ABOUT THIS EXERCISE >>
Count how many lines below include the string "name", and give that number without anything else.

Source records
= = =
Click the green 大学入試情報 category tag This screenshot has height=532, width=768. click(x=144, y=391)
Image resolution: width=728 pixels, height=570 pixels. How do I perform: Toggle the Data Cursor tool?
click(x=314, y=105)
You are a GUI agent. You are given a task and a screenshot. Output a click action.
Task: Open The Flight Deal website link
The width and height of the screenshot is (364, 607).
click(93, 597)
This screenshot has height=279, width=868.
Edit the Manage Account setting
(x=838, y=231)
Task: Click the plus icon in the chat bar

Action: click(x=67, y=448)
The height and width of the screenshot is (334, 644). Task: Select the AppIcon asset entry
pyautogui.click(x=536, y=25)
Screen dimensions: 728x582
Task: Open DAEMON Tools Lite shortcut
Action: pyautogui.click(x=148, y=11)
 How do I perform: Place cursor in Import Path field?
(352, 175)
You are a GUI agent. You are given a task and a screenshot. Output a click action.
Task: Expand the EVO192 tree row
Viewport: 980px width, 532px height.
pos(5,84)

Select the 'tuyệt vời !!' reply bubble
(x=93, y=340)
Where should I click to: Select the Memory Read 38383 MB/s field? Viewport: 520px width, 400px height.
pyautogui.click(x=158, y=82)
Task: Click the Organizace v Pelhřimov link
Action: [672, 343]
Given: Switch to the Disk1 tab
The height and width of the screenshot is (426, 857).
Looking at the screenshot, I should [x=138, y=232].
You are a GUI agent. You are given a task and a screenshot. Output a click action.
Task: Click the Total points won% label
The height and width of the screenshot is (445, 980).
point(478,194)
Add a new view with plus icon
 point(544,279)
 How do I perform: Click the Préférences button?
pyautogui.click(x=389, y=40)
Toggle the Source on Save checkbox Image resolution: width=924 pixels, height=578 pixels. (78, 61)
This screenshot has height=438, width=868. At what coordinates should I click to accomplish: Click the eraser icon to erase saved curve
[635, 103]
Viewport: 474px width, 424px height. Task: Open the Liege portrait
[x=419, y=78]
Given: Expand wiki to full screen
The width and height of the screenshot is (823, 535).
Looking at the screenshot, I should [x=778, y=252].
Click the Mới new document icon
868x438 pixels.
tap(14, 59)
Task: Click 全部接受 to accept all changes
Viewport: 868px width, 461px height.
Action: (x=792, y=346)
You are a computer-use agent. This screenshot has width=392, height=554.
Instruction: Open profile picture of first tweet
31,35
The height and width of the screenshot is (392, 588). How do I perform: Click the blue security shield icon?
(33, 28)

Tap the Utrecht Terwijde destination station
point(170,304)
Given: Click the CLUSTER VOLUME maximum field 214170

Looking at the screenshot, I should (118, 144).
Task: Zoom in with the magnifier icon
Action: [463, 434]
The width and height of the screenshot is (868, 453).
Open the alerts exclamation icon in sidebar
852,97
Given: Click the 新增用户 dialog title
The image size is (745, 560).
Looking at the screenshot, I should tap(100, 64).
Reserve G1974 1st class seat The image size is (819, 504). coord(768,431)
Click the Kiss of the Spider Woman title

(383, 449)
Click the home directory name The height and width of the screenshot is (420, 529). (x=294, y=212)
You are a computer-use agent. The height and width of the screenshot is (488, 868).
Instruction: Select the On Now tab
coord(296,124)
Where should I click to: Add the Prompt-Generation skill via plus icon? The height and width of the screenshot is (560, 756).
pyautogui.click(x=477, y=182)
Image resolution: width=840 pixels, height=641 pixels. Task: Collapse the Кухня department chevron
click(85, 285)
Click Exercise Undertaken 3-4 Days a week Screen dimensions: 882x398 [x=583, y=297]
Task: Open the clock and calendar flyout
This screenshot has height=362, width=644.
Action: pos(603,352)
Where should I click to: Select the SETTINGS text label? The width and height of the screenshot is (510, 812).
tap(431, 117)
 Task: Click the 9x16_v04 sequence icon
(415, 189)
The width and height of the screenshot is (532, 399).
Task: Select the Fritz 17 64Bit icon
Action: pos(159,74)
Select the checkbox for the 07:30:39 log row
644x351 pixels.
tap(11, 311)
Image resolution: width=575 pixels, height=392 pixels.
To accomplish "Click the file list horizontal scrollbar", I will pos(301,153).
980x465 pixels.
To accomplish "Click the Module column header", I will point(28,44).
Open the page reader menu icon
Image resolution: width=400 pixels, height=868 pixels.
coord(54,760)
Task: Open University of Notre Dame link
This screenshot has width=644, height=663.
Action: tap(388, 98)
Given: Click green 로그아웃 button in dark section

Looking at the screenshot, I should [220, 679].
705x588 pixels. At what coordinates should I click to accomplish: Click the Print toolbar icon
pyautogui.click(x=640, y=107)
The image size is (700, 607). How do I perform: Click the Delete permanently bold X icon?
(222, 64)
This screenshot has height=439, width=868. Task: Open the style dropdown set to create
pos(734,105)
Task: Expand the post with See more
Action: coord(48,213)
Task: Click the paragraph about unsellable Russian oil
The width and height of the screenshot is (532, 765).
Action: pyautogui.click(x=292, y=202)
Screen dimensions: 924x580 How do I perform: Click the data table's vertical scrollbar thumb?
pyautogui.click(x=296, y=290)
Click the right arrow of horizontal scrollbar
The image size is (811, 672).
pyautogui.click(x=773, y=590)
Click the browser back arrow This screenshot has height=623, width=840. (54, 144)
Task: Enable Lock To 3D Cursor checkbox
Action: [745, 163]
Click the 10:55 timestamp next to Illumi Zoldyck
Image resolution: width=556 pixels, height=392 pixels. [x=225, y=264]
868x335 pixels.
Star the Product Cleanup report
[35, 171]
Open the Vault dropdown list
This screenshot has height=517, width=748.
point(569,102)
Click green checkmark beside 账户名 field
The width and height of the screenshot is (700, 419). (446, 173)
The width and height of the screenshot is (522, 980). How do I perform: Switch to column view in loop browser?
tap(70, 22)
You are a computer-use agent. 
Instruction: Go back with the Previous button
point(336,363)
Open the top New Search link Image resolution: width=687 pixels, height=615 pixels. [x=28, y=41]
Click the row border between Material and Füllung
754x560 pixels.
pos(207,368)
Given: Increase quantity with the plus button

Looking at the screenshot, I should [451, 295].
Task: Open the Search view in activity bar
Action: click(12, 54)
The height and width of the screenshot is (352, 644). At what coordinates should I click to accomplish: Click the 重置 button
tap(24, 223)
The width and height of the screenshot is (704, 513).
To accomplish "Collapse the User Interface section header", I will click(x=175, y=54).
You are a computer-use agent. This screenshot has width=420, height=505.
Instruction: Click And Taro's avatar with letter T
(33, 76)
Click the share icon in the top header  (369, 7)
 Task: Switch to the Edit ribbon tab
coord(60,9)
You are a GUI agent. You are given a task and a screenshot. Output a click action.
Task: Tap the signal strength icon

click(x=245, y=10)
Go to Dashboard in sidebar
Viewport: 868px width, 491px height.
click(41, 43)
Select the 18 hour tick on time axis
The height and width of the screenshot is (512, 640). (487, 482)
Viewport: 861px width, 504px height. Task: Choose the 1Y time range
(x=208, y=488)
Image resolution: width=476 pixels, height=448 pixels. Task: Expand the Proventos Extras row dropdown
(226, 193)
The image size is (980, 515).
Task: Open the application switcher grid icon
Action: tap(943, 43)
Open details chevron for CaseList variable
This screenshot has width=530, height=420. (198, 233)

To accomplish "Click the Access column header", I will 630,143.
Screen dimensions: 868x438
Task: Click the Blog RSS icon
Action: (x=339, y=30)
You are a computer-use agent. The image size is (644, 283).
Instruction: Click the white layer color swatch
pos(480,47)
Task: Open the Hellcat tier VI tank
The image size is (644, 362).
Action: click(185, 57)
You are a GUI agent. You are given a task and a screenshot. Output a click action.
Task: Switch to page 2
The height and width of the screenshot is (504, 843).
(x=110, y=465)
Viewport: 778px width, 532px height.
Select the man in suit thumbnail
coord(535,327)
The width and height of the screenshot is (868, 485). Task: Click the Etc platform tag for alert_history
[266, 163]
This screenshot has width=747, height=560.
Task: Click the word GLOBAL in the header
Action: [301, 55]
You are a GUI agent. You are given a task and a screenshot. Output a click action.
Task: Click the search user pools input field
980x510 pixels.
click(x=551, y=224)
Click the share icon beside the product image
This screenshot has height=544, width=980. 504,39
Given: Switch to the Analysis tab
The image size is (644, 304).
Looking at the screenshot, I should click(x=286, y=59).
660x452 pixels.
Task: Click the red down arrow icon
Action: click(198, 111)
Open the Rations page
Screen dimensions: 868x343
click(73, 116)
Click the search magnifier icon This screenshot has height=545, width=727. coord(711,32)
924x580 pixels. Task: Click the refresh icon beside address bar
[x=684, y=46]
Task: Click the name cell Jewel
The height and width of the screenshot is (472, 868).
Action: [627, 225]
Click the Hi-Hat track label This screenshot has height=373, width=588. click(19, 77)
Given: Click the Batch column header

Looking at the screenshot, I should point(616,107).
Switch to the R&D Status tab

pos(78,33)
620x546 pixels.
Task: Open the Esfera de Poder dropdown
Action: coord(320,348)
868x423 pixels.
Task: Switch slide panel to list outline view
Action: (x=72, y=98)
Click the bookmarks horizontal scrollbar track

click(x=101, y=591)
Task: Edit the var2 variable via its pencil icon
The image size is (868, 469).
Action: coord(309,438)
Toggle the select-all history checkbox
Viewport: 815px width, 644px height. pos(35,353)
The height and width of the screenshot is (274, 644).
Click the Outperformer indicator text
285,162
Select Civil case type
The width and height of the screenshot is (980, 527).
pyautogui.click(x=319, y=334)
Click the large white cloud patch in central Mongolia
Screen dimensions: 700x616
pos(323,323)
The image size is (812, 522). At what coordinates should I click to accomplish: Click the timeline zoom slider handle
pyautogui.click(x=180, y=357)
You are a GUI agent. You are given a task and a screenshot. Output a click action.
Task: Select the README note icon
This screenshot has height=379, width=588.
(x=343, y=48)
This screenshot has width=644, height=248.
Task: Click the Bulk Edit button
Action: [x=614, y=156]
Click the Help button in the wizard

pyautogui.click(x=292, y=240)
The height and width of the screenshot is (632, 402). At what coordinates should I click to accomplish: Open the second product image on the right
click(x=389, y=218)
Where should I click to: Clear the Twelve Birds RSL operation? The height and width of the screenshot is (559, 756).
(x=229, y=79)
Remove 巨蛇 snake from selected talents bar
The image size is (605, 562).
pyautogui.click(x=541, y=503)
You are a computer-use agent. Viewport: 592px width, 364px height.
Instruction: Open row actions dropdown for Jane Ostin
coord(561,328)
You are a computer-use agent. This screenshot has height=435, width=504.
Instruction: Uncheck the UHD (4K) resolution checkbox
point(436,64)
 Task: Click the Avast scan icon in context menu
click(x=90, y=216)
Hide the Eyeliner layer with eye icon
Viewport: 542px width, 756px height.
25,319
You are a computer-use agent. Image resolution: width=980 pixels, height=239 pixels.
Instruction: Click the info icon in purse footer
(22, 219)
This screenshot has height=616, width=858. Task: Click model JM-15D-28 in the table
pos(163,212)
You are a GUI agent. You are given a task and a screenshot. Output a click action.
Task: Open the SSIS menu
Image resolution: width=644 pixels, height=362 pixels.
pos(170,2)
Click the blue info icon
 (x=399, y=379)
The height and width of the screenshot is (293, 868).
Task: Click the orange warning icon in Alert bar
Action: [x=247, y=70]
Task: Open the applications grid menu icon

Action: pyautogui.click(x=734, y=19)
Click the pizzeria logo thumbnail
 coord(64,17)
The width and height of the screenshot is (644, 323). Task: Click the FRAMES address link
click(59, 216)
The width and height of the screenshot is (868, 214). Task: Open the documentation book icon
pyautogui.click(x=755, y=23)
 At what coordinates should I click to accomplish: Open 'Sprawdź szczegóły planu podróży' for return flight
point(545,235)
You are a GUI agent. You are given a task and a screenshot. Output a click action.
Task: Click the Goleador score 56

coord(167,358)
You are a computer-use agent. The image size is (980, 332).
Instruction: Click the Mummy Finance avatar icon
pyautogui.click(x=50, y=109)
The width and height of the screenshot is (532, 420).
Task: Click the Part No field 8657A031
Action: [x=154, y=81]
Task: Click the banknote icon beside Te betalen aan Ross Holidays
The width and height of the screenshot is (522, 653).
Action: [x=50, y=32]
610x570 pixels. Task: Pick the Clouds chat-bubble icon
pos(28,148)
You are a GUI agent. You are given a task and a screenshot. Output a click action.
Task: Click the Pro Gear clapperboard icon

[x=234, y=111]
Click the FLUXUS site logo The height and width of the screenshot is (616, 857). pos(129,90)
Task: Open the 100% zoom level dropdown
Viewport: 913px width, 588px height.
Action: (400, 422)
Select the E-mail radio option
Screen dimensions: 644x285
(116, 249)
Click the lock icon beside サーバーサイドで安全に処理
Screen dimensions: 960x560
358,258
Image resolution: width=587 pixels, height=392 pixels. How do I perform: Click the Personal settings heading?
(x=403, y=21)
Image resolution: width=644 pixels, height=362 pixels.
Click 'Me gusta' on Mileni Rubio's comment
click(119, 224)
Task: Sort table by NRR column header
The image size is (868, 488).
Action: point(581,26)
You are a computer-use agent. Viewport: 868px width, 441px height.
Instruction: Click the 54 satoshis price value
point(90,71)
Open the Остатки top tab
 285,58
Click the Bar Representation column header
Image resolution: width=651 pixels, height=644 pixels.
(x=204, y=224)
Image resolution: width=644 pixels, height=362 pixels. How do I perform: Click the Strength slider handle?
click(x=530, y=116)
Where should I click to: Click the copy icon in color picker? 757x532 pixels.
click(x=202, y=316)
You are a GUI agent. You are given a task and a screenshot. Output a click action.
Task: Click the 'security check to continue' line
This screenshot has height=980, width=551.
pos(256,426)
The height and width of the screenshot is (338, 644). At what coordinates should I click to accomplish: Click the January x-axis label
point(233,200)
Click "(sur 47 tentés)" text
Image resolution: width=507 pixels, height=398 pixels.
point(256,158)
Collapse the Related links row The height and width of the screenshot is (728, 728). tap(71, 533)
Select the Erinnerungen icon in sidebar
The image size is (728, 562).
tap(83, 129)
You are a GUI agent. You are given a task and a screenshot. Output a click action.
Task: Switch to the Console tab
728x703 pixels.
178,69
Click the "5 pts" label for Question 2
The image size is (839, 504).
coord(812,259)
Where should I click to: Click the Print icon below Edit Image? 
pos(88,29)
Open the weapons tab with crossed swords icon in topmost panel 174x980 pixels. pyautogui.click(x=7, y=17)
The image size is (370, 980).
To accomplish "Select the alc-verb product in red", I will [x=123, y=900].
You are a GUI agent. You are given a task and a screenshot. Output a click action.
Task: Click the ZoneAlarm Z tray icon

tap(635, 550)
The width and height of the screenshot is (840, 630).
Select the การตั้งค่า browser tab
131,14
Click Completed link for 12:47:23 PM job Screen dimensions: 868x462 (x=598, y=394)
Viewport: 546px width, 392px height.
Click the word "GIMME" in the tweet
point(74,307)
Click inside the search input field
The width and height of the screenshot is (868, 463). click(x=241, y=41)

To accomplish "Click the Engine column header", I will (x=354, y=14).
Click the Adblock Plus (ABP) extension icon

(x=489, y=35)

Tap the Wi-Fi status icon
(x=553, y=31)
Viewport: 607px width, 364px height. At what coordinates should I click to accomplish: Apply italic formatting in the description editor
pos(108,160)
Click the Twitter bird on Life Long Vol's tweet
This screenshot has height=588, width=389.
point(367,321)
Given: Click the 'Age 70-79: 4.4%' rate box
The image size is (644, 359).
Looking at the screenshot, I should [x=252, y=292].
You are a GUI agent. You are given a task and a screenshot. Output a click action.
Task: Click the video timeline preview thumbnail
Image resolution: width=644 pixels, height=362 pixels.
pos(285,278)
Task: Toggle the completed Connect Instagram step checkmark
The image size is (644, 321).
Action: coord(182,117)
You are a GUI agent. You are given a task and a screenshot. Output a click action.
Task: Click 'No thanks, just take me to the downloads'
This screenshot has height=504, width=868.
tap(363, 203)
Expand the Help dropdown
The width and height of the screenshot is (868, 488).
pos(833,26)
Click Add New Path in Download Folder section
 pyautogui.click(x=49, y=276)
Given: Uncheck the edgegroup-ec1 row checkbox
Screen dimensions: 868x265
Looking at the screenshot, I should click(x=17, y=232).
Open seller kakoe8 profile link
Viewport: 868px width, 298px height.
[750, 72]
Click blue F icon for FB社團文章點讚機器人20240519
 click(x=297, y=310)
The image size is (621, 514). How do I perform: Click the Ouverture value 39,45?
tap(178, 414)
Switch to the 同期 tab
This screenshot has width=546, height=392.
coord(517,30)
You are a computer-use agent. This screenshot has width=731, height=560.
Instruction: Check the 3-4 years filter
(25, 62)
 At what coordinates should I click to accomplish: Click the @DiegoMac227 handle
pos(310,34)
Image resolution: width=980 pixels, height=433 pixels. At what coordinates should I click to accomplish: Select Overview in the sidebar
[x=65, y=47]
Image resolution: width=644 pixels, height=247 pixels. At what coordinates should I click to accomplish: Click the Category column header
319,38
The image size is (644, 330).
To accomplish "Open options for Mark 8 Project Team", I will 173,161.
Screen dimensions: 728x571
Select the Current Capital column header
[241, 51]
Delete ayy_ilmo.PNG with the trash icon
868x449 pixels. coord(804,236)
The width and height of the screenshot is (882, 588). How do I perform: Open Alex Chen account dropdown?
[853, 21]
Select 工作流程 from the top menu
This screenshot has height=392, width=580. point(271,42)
= = =
TASK RESPONSE >>
2